As you may have heard previously, three out of four limbs were eaten off my axolotl by his sibling before I got him. (Yes, he’s a male. Axolotl testes become apparent, one might even say obtrusive, with maturity.) Some owners might see fit to crow to our mailing list about how great it is to own a cannibal. I prefer to observe and then show off the chief amazing feature of the mighty axolotl: limb regeneration.
Here is Hex’s right front foot from the time it started to be more than a stub. The first two photos are awful — I then installed a light on the tank for a dramatic improvement in imaging performance! — but the weird little elf-boot curl the stub took on at first is discernible. Tetrapod limb development is supposed to require apoptosis to separate the fingers, so I was very interested in seeing whether Hex grew a paddle and then dissolved parts away to make digits. At the macro level, though, it looked a whole lot like little toes popping out of a foot and getting longer. This is why we need science.Luckily, there’s no shortage of axolotl-foot biology. Urodele (newts and salamanders) limb regeneration is such a fertile topic for developmental biologists that at the SDB conference over the summer I had the only poster for the entire plant kingdom, compared to a whole row of axolotls. There are obvious applications to medicine if we can thoroughly understand what lets these organs grow back; newts can even regenerate optical lenses from pigmented epithelial cells [1], which is possible for bird and mammal cells only in culture so far [2]. (Unsurprisingly, some of the miRNAs found in regenerating lenses/dedifferentiating PECs matched genes expressed in tumors, so there’s an equally evident danger for organisms that are too regeneration-happy. How the newts manage to avoid cancer is another very interesting question.)
I wondered about the developmental signals regulating axolotl limb regeneration, and it turns out that Wnt signaling is critical: if you block it (by using a virus to express a natural antagonist there), the limbs can fail to regenerate completely, or develop a single, Tim-Burtonesque, pointed toe. [3]Wnt signaling in development is best known from the “canonical Wnt pathway” in which Wnt and β-catenin control dorsalization, and thus the patterning of the neural tube, in animal embryos. But what does dorsality have to do with limbs? It’s not completely clear how just yet, but we know that Wnts also affect stem cells and cell differentiation, maybe with different molecular partners. For regeneration, it seems that Wnt function is required very early in the process, when the dedifferentiated cell mass called a blastema is forming [4].

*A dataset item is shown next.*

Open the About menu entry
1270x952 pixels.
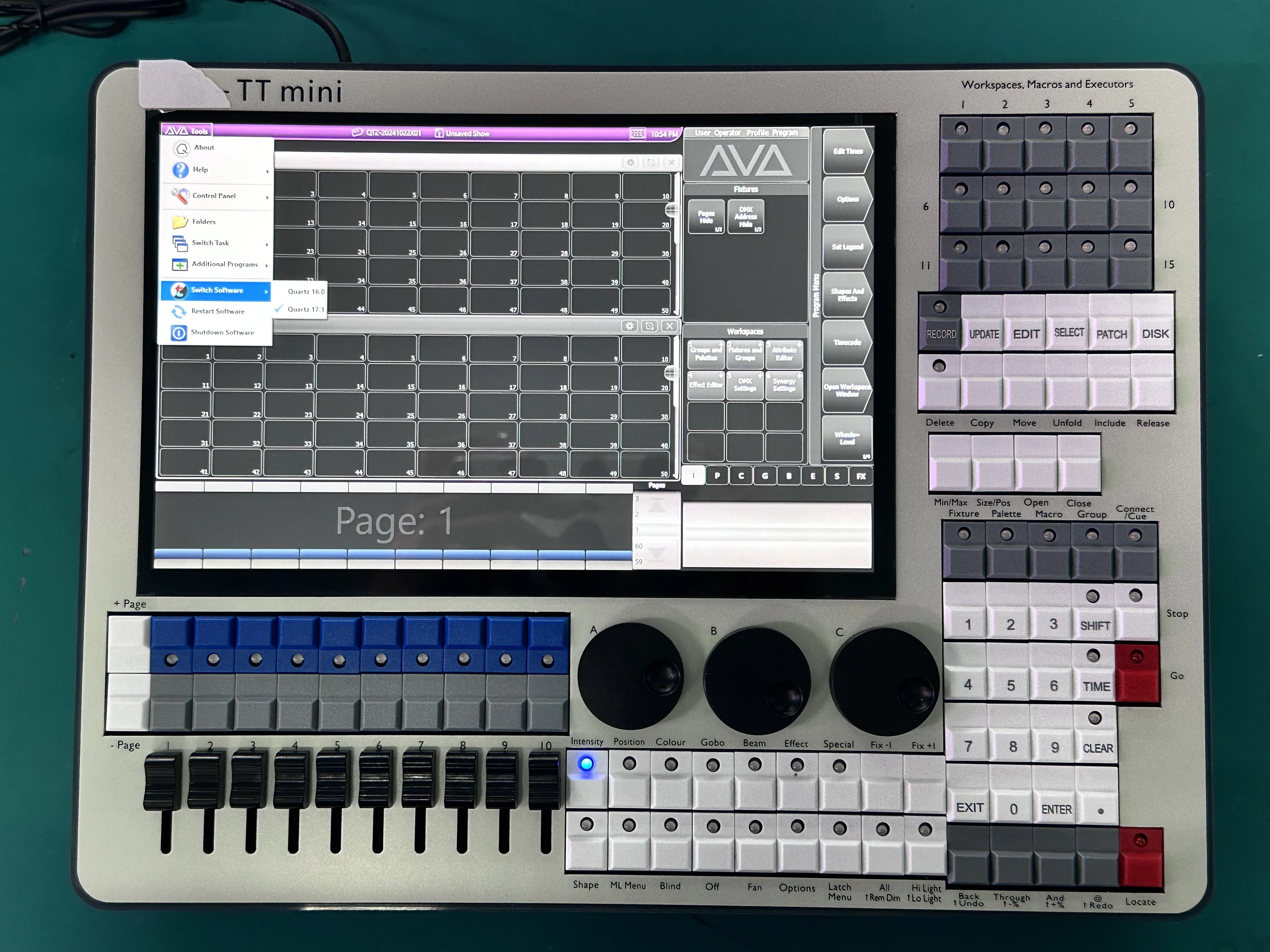point(203,148)
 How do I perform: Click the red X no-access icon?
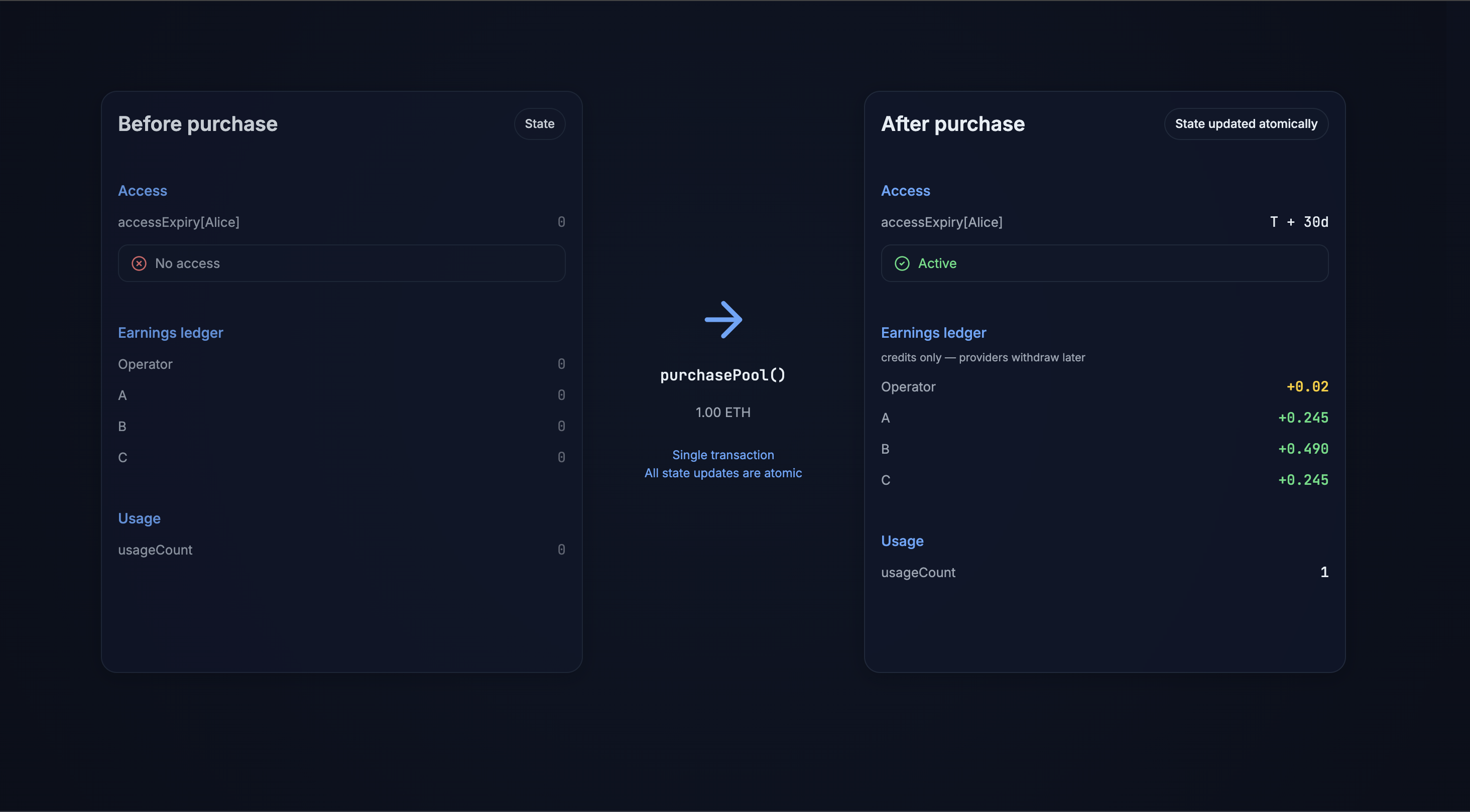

If Wnt signaling is only necessary to make a bunch of undifferentiated cells, what causes those cells to become a new foot? It’s another massively important signaling molecule from embryogenesis, BMP. BMP is required for both cell division in the growing limb bud and appropriate apoptosis, as shown by overexpressing BMP and its antagonist Noggin in different limb buds [5]. The images below are in situ hybridizations, which show in blue where axolotl BMP-2 is expressed in progressive stages of development: first all over, maybe regulating cell division, then where cells are being pared away to create toes — just like Hex’s, which now look perfect. – KMP
1. Maki N, Martinson J, Nishimura O, Tarui H, Meller J, Tsonis PA, Agata K. Expression profiles during dedifferentiation in newt lens regeneration revealed by expressed sequence tags. Molecular Vision 2010; 16:72-78.
2. Eguchi G, Okada TS. Differentiation of lens tissue from the progeny of chick retinal pigment cells cultured in vitro: a demonstration of a switch of cell types in clonal cell culture. Proc Natl Acad Sci USA. 1973; 70:1495-9.
3. Kawakami Y, Rodriguez Esteban C, Raya M, Kawakami H, Martí M, Dubova I, Izpisúa Belmonte JC. Wnt/β-catenin signaling regulates vertebrate limb regeneration. Genes Dev 2006; 20:3232-3237.
4. Yokoyama H, Ogino H, Stoick-Cooper CL, Grainger RM, Moon RT. Wnt/β-catenin signaling has an essential role in the initiation of limb regeneration. Dev Biol 2007; 306(1):170–178.
5. Guimond JC, Lévesque M, Michaud PL, Berdugo J, Finnson K, Philip A, Roy S. BMP-2 functions independently of SHH signaling and triggers cell condensation and apoptosis in regenerating axolotl limbs. BMC Dev Biol 2010; 10:15.